DEV Community

Discussion on: Enforcing the Use of GitHub?

ikirker profile image
Ian Kirker

It's notoriously difficult to change the workflow of researchers, even when the change is widely acknowledged as being an improvement by others.

So, there are three ideas that may be helpful to consider:

  1. You want to make the new workflow as easy as possible to adopt. Putting in extra unautomated steps, even if beneficial in the long run, will make it more difficult to convince people to adopt it. One way to reduce the cost-factor of extra steps is to add things that make people feel positive about them. Automated testing, for regression testing, doctesting, and where possible unit-testing, is a good example here: if you're not using Travis or something like it already, try to start, with the branch and same-repo PR testing as well. Also try to make the documented usage steps include the git steps where possible.

  2. To a certain extent, you can raise the flag of Research Integrity. It's perfectly reasonable in a research environment to make make useful tooling that essentially requires you to be working with a version that knows where it came from (e.g. by git ref), and that really noisily fails if it doesn't. (How you do this will depend on working language obviously.) Carry through that metadata into all outputs. Point out when any outputs don't include metadata. This may mean pointing at your colleague's output and saying, "Well, how do I know what code this was made with? How could I reproduce this?"
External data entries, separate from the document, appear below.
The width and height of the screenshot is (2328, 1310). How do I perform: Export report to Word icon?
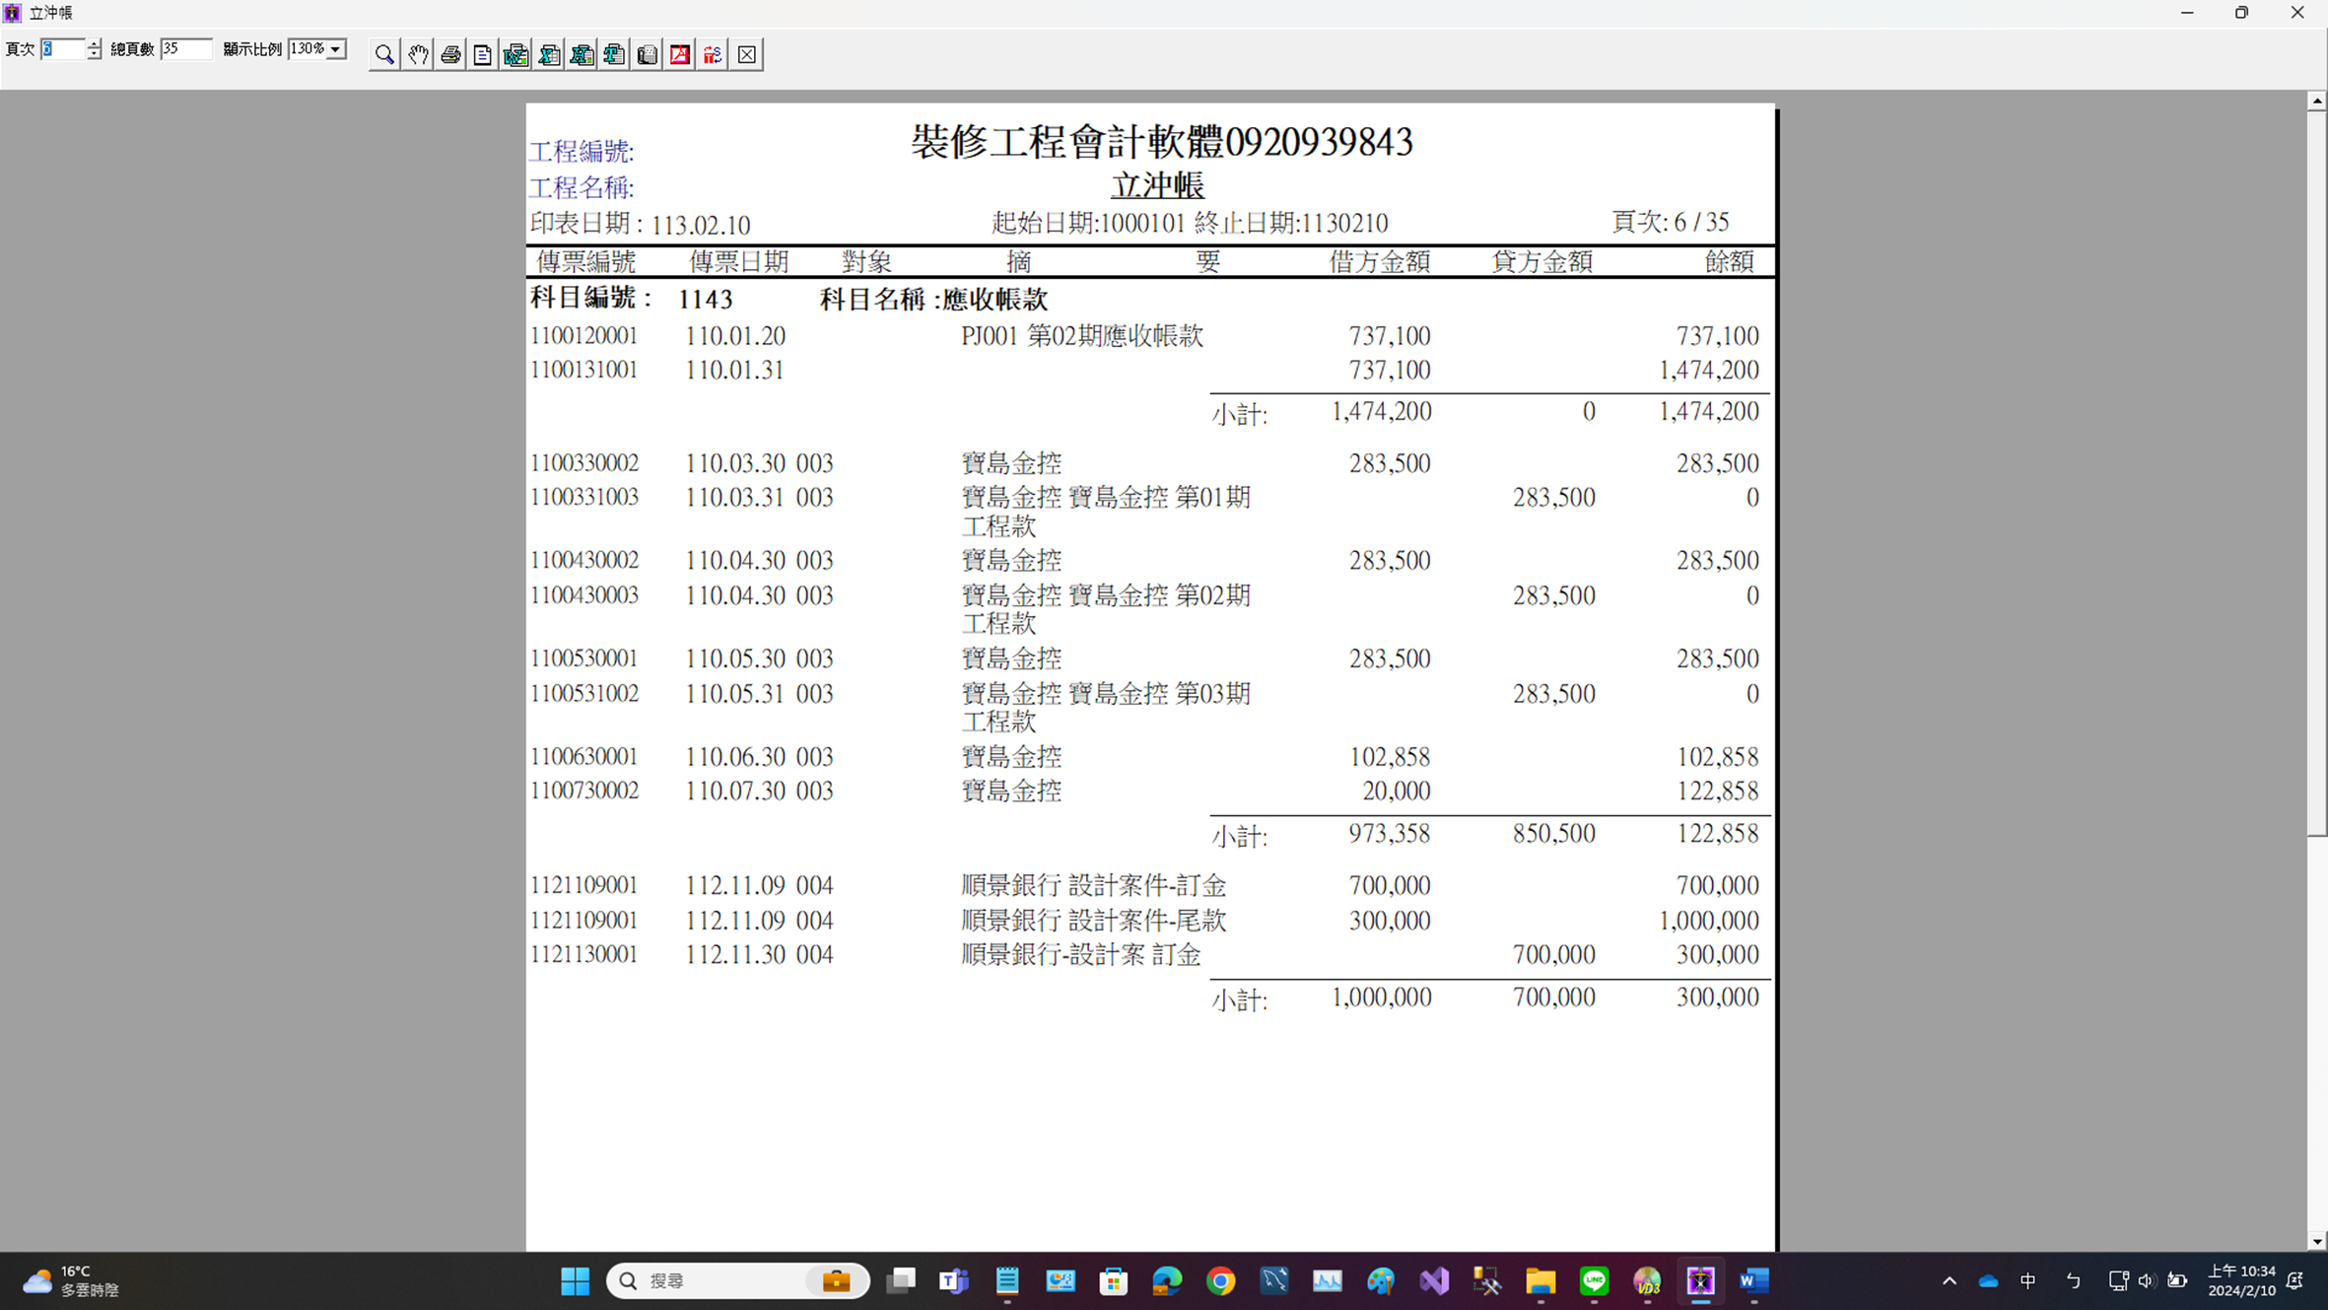pyautogui.click(x=515, y=55)
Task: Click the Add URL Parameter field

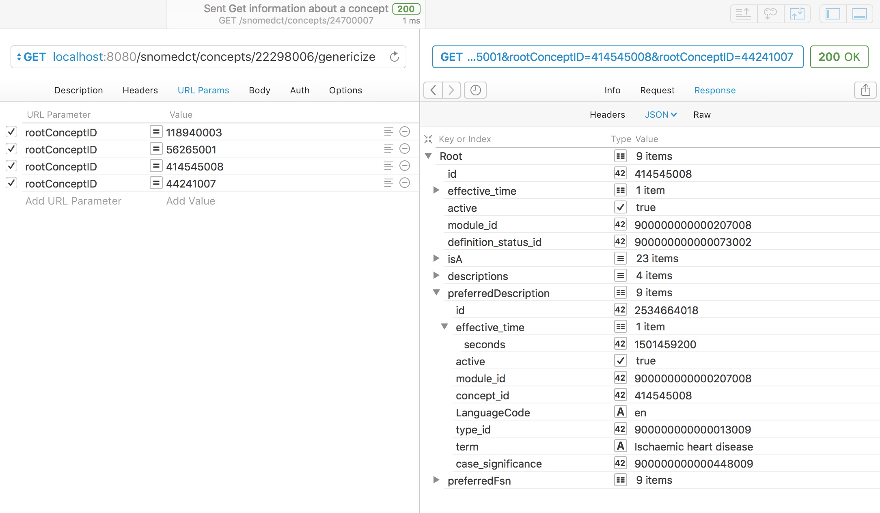Action: pos(73,201)
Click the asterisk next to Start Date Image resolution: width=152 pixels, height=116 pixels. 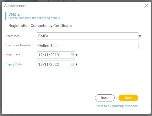point(77,55)
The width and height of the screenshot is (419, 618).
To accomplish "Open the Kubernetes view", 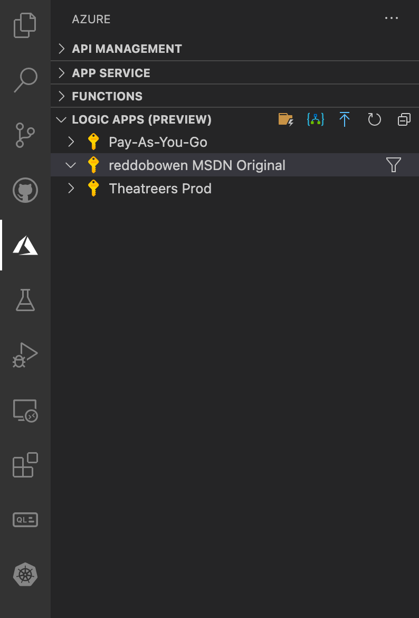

  3. On Github, you can set up a repo such that it won't accept pushes or un-reviewed PRs to specific branches (see Protected Branches under the Settings tab). You could set this up on your "production" branches and your main/master branch -- the ones you use to produce data for papers and the like, and the ones you intend to keep long-term. (Versions used for production should probably also be tagged.)

Keeping code manageable and useful long-term in academia is a real problem. It's easy for researchers to work alone, untidily on code and for it to become a spaghettified mess that is more and more painful to modify by successive grad students. Code review and various automated tools around it can help, and can often fit into frequently-adopted research group meeting practices. Do read up on good code review practices before trying this for the first time, though: it's really easy for code review to become a really antagonistic and hostile affair, and some people will take it this way no matter what you do.

One minor language thing: git is not Github. Using git doesn't automatically mean using Github, and, to a lesser extent, vice-versa.

Also, if you're adding in doctesting, bear in mind it's not a great idea to make it your main form of testing: it's really easy to make it really unwieldy and it'll get in the way. Also, edge cases, such as you'd want to test, often don't make great examples, and doctesting is best for showing examples.